Varad, Rohit, Rushal and Sohan
[24] compared two models YOLO and SSD for real-time object detection. The
authors collected their dataset from coco.names which has 80 object classes on
which the models will be trained to perform detection. The researchers trained
the models to detect objects in real-time using an observer drone. The authors
of the paper concluded their study by stating that the SSD model is faster but
less accurate, whereas YOLO has both speed and accuracy and is considered an
efficient model.
Based on the comparative analyses
of neural networks for object detection given in the studies above, the authors
of the paper conclude that the YOLO architecture is currently the most suitable
for solving the problem of real-time detection of recycling codes on packages.
In their system, the authors of the paper will utilize the neural network based
on YOLO architecture to detect the bounding box of recycling codes.
The best-known models for
building OCR systems are Tesseract Model [25] and EAST (An Efficient and
Accurate Scene Text Detector) [26]. EAST neural network, known for its
efficiency and accuracy, is designed specifically for text detection in natural
scene. It uses a unique architecture that divides the text region into
quadrilaterals, which allows for more accurate localization and recognition of
text in natural scenes. This makes EAST a particularly robust mechanism when
processing irregularly shaped text and different orientations. This makes the
EAST neural network well suited for tasks such as license plate recognition and
scene text extraction (the area that falls within the camera's field of view).
On the other hand, Tesseract OCR, an open-source optical character recognition
engine developed by Google, is known for its versatility and broad language
support. Originally developed at Hewlett-Packard in the 1980s, Tesseract has
undergone significant improvements and is now based on deep learning
techniques. Tesseract excels at recognizing text in images and documents,
providing accurate results even with complex layouts and fonts. Its flexibility
and adaptability make it a popular choice for a variety of OCR applications,
from digitizing printed documents to extracting text from images for various
purposes such as content analysis and data mining.
Tesseract OCR uses deep
learning architecture for optical character recognition. Recent versions of
Tesseract, including Tesseract 4, have integrated neural networks into the
recognition process. Convolutional neural networks (CNNs) are used to analyze
image regions and extract features important for character recognition. The
Tesseract neural network model works with text string segments extracted from
the input image. It incorporates Recurrent Neural Networks (RNNs), particularly
Long Short-Term Memory (LSTM) networks, to capture contextual dependencies and
improve recognition accuracy, especially in scenarios with complex layouts or
different font styles. The architecture of the Tesseract OCR neural network [27]

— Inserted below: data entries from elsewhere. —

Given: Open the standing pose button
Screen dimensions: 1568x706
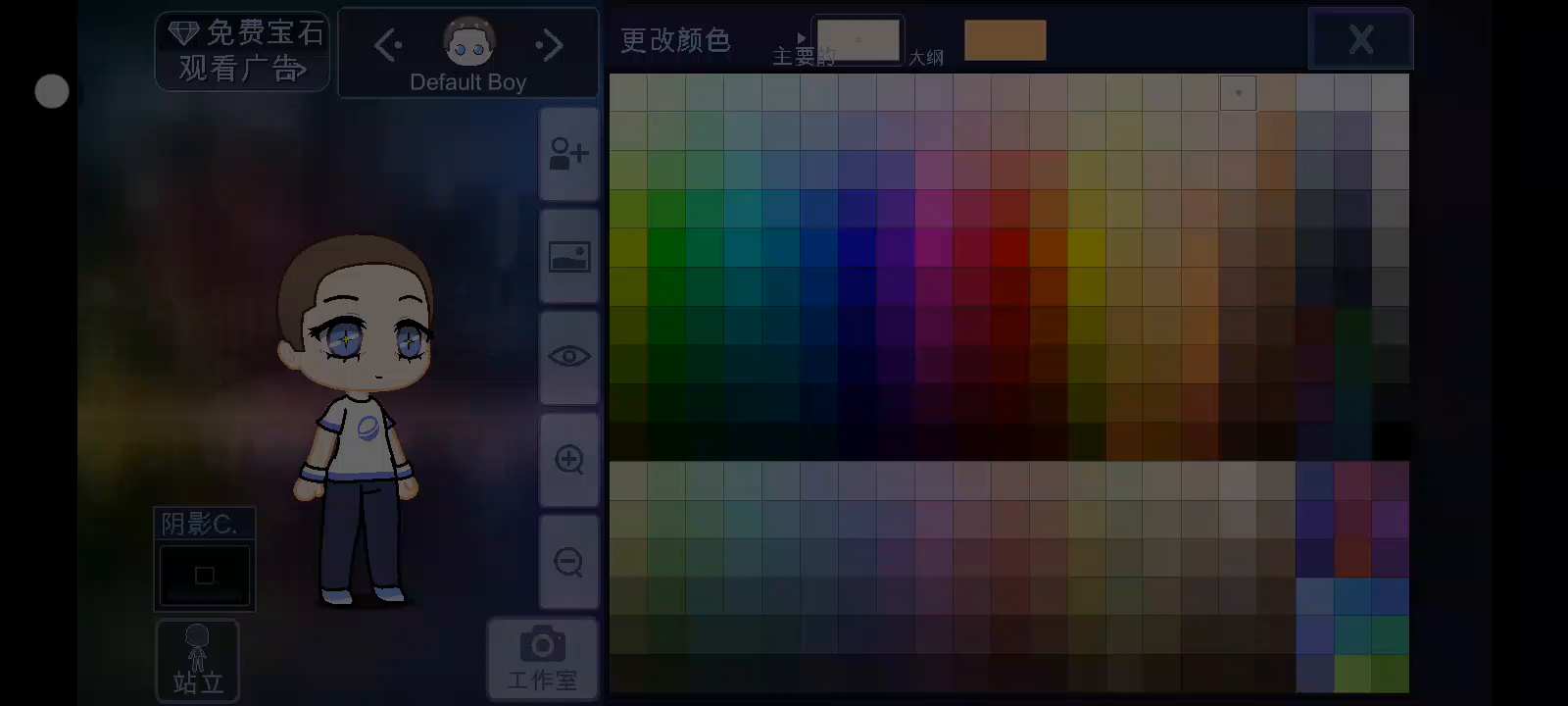Looking at the screenshot, I should point(197,660).
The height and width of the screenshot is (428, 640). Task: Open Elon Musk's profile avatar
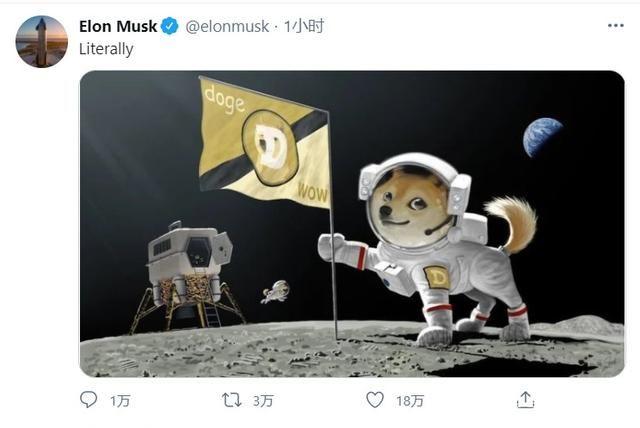[x=42, y=42]
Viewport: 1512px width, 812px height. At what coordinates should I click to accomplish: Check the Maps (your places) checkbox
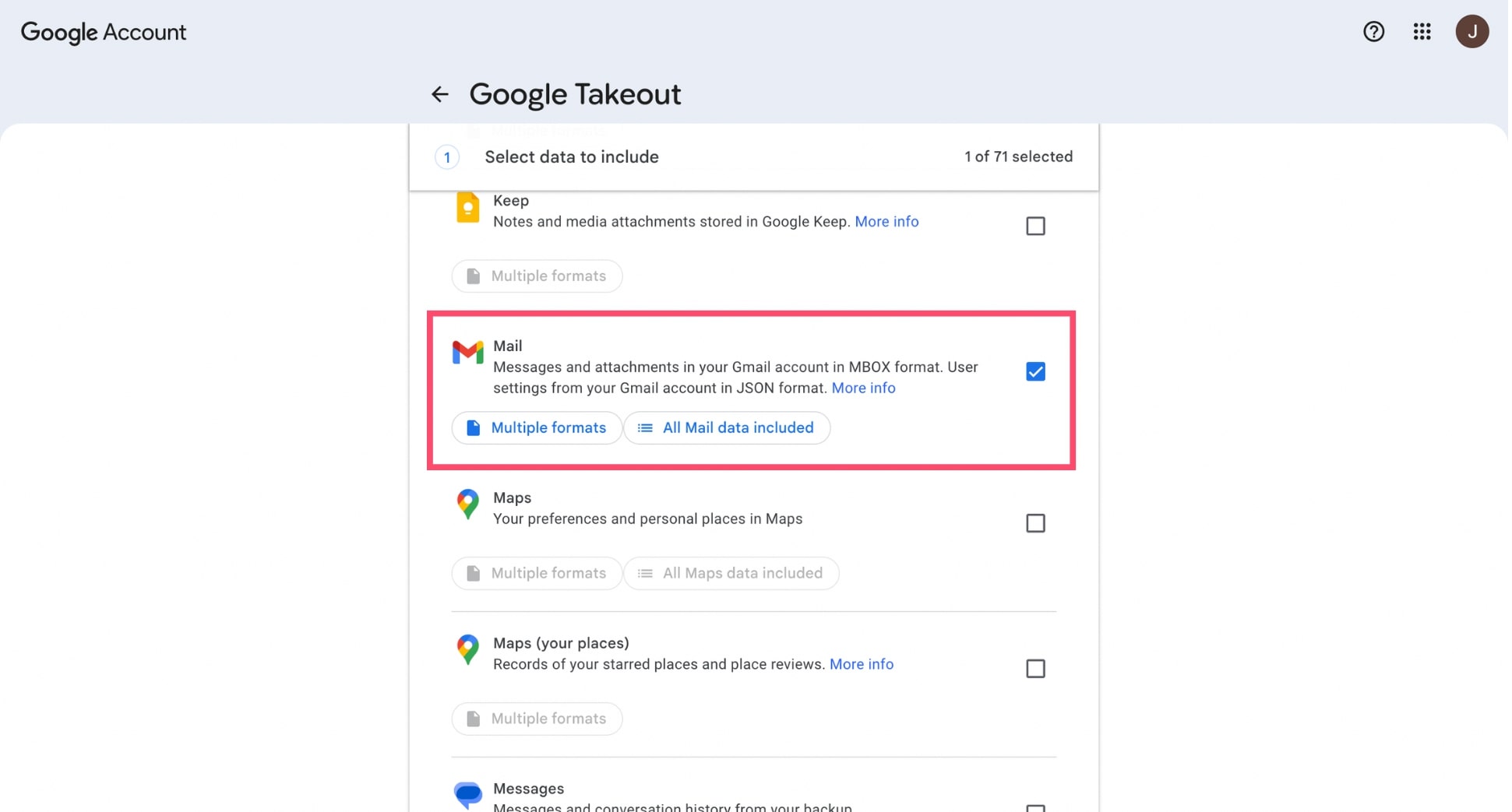tap(1035, 668)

is designed to be flexible and can be fine-tuned for specific recognition
tasks, which facilitates its adaptation to a wide range of OCR applications.
The EAST neural network,
designed for scene text detection, presents an architecture optimized for
efficiency and accuracy. EAST utilizes a U-shaped architecture, often referred
to as U-Net architecture, which is a type of convolutional neural network
(CNN). This architecture allows EAST to process images at different
resolutions, capturing both fine details and coarse contextual information. A
unique feature of EAST is an output layer that generates quadrilateral
predictions for text regions, including bounding rectangle coordinates and an
angle parameter. This choice of architecture allows EAST to efficiently handle
text with arbitrary orientation, making it robust in scenarios where text may
appear in different angles, such as on signs or in natural scenes.
Thus, both Tesseract OCR and
EAST utilize neural network architecture to perform their specific tasks.
Tesseract focuses on character recognition using CNNs and LSTMs, while EAST
specializes in scene text detection using its U-Net inspired architecture,
which provides accurate and efficient text extraction from complex images.
The authors propose a new
approach to improve the sorting process of recyclable materials based on the
use of a combination of two specialized machine learning models. The first
neural network, a detector based on the YOLOv7 architecture, is needed to
identify the bounding box of recyclable material codes and to pre-classify the
symbol (assign it to a certain type of recyclable material). The second neural
network EAST is needed to determine the digit and letter inside the bounding
box, obtained as a result of the output of the first network. The use of the
second network is suggested only if the confidence of the YOLOv7 model in the
predicted class is below 0.5. Next, the result of the OCR model on text
recognition is compared with text templates that may be on the processing code
notation. For example, the recycling code of low density polyethylene can be
either 4 LDPE or 4 PE-LD. The architecture of the system proposed by the authors
is shown in Figure 4.
Fig. 4 – Proposed system architecture
for recognizing and classifying recyclable material codes
The set of images for training
neural networks includes photographs of food and household goods packages
freely available on the Internet, as well as images taken by the authors themself
using a smartphone camera. The system is trained on images with 11 symbols that
are most often encountered in everyday life.
In the end, 531 images were
collected labeling recycling codes on products.
Based on the collected
photographic material, the authors of this article determined that very often
the processing codes are either "extruded" on the surface of the
product and do not have a clear color difference from the background, or are on
transparent surfaces. Therefore, it was decided to pre-process the images in
such a way to clearly highlight the boundaries of the processing markings.
Several convolution layer
kernels for image processing have been considered, such as:
1.
Contour kernel (outline)
2.
Contour kernel second
version (custom)
3.
Emboss kernel
4.
Joint kernel of contouring
and embossing
However, after obtaining the
results of testing these convolution layer kernels, the authors of the paper
came to the conclusion that they do not achieve the required result, and the
processing symbols applied to transparent surfaces or made by embossing are not
clearly distinguished on the scanned images. For this reason, it was decided to
use the operator or Sobel filter. An example of an image with complex variants
of recycled material codes application is presented in Figure 5, and the
results of Sobel filter application to this image are presented in Figure 6.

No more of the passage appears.